··· Excerpt provided ···
Friday, April 19, 2024

THE FRIDAY FLASH

The final fan vote is in …

Here are the Top Fan Vote Nominees for The Rock And Roll Hall Of Fame, Class of 2024 …

(SIX artists earned more than 300,000 votes … so we’ll highlight those, prior to listing them all)

#1 – The Dave Matthews Band – 586,211 votes

#2 – Peter Frampton – 528,482 votes

#3 – Foreigner – 527, 193 votes

#4 – Ozzy Osbourne – 480,292 votes

#5 – Cher -339,939 votes

#6 – Lenny Kravitz – 310,663 votes

Surprising upsets include Mariah Carey (who may still get in … the fan vote does NOT guarantee induction … and, in fact, only counts as ONE additional vote above and beyond the normal committee’s votes), Oasis and Mary J. Blige.  (The Dave Matthews Band came out of nowhere to take the title this year … they ALSO won the fan vote in 2020 … but STILL haven’t made their way inside the hallowed halls.)

Matthews had this to say after being nominated again this year:  “If there’s any outcome that could arguably be better than actually getting into the Hall – not to say there’s anything better than getting into the Rock & Roll Hall of Fame – but if there was anything better, it would be if the fans overwhelmingly voted for you to get in and you still weren’t let in. I can live with that.”

The ceremony will be broadcast live on Disney+ again this year (for the second year in a row) and then rebroadcast, at a later date, in edited form on ABC Television.

In what seems to be the antithesis of what The Rock And Roll Hall Of Fame is all about, the 2024 Inductees will be announced live on “American Idol” (?!?!?) this weekend.  Say what?!?!?  Seriously???

Be watching this Sunday (April 21st) and Lionel Richie (himself a member of The Rock And Roll Hall Of Fame) and Ryan Seacrest will announce the Class of 2024 Inductees live on the air.  (kk)
···
● **Your instructions**
Can you sum up the Friday Flash post in two sentences? The lines have no connection to the Friday Flash post.
··· Records ···
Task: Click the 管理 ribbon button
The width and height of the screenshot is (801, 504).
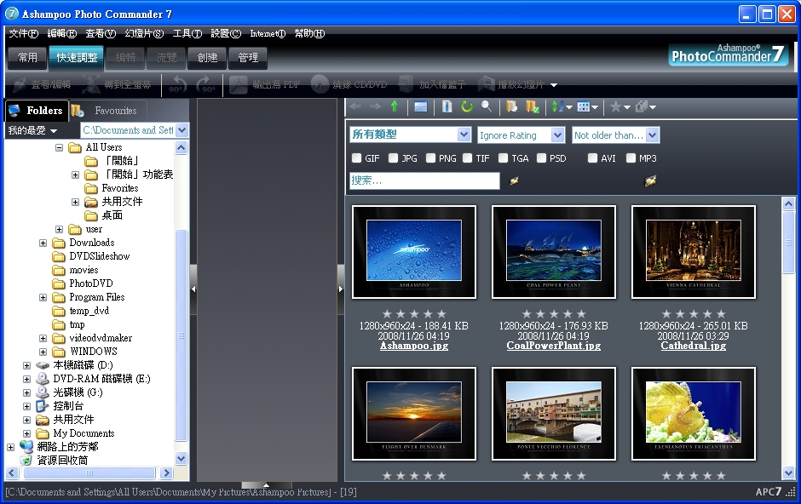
···
··· Records ···
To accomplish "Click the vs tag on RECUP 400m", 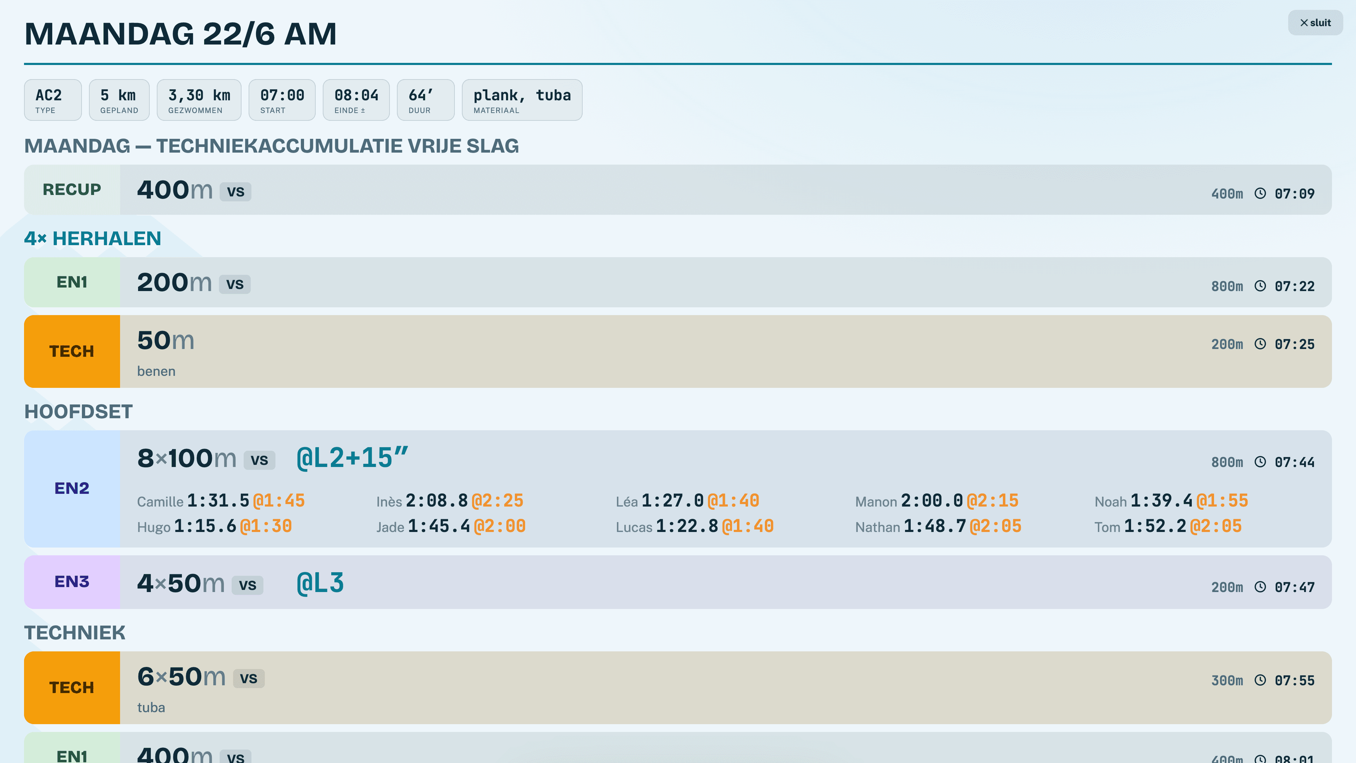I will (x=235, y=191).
···
● **Output for this exercise**
The Dave Matthews Band topped the final fan vote for the Rock and Roll Hall of Fame Class of 2024 with 586,211 votes, ahead of Peter Frampton, Foreigner, Ozzy Osbourne, Cher and Lenny Kravitz. The fan vote does not guarantee induction and counts as only one additional vote, and the 2024 inductees will be announced live on "American Idol" this Sunday, April 21st, by Lionel Richie and Ryan Seacrest.